### [What you will do]
**A.** Reproduce, word for word, the passage of the data-versus-information explanation below from "The information was" up to and including "depends on data.".
**B.** Continue the data-versus-information explanation below from its last sentence.

====== Document section ======

Data
Data is/are the
facts of the World. For example,
take yourself. You may be 5ft tall, have brown hair and blue eyes. All
of this is “data”. You have brown hair whether this is written down
somewhere or not.
In many ways, data can be thought of as a
description of the World. We can perceive this data with our senses, and then the brain can process this.
Human beings have used data as long as we’ve existed to form knowledge of the world.
Information
Information allows us to expand our knowledge beyond the range of our senses. We can
capture data in information, then move it about so that other people can access it at different times.
Here is a simple analogy for you.
If I take a picture of you,
the photograph is information. But what you look like is data.
I can move the photo of you around, send it to other people via e-mail etc. However, I’m not actually moving
you around – or
what you look like.
I’m simply allowing other people who can’t directly see you from where
they are to know what you look like. If I lose or destroy the photo,
this doesn’t change how you look.
So, in the case of the lost tax records, the CDs were information.
The information was lost, but
the data wasn’t. Mrs Jones still lives at 14 Whitewater road, and she was still born on 15th August 1971.
Some differences between data and information:
-
Data is used as input for the computer system. Information is the output of data.
-
Data is unprocessed facts figures. Information is processed data.
-
Data doesn’t depend on Information. Information depends on data.

====== Collected material ======

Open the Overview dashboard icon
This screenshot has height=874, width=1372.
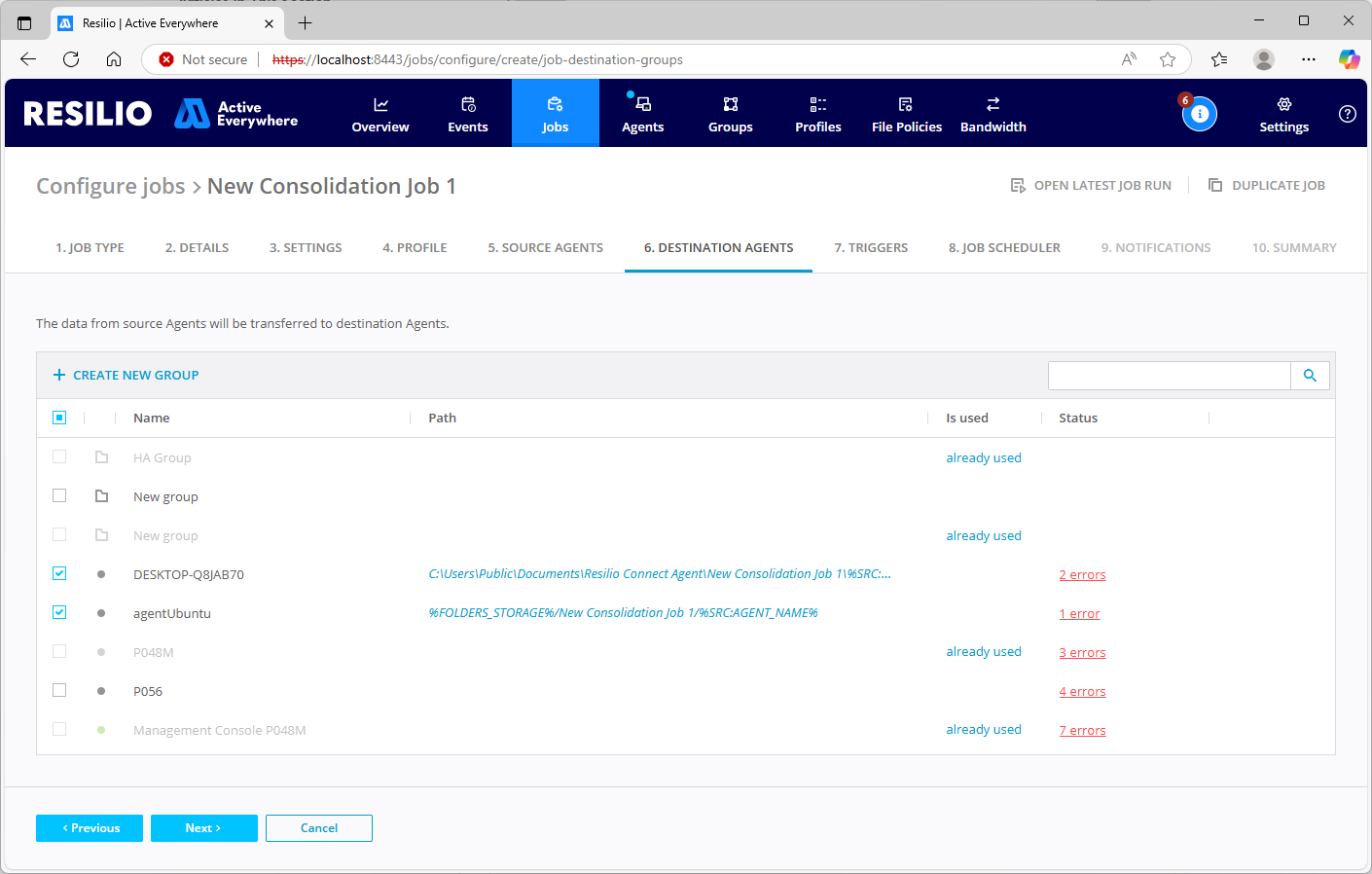point(380,105)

======

### [Expected answers]
**A.**
The information was lost, but
the data wasn’t. Mrs Jones still lives at 14 Whitewater road, and she was still born on 15th August 1971.
Some differences between data and information:
-
Data is used as input for the computer system. Information is the output of data.
-
Data is unprocessed facts figures. Information is processed data.
-
Data doesn’t depend on Information. Information depends on data.

**B.**
-
Data is not specific. Information is specific.
-
Data is a single unit. A group of data which carries news and meaning is called Information.
-
Data doesn’t carry a meaning. Information must carry a logical meaning.
-
Data is the raw material. Information is the product.
Traditional File Processing System
File processing systems was an early attempt to computerize the manual filing system that we are all familiar with. A file system is a method for storing and organizing computer files and the data they contain to make it easy to find and access them. File systems may use a storage device such as a hard disk or CD-ROM and involve maintaining the physical location of the files.
In our own home, we probably have some sort of filing system, which contains receipts, guarantees, invoices, bank statements, and such like. When we need to look something up, we go to the filing system and search through the system starting from the first entry until we find what we want. Alternatively, we may have an indexing system that helps to locate what we want more quickly. For example we may have divisions in the filing system or separate folders for different types of item that are in some way logically related.
The manual filing system works well when the number of items to be stored is small. It even works quite adequately when there are large numbers of items and we have only to store and retrieve them. However, the manual filing system breaks down when we have to cross-reference or process the information in the files. For example, a typical real estate agent's office might have a separate file for each property for sale or rent, each potential buyer and renter, and each member of staff.
Clearly the manual system is inadequate for this' type of work. The file based system was developed in response to the needs of industry for more efficient data access. In early processing systems, an organization's information was stored as groups of records in separate files.
In the traditional approach, we used to store information in flat files which are maintained by the file system under the operating system's control. Here, flat files are files containing records having no structured relationship among them. The file handling which we learn under C/C ++ is the example of file processing system.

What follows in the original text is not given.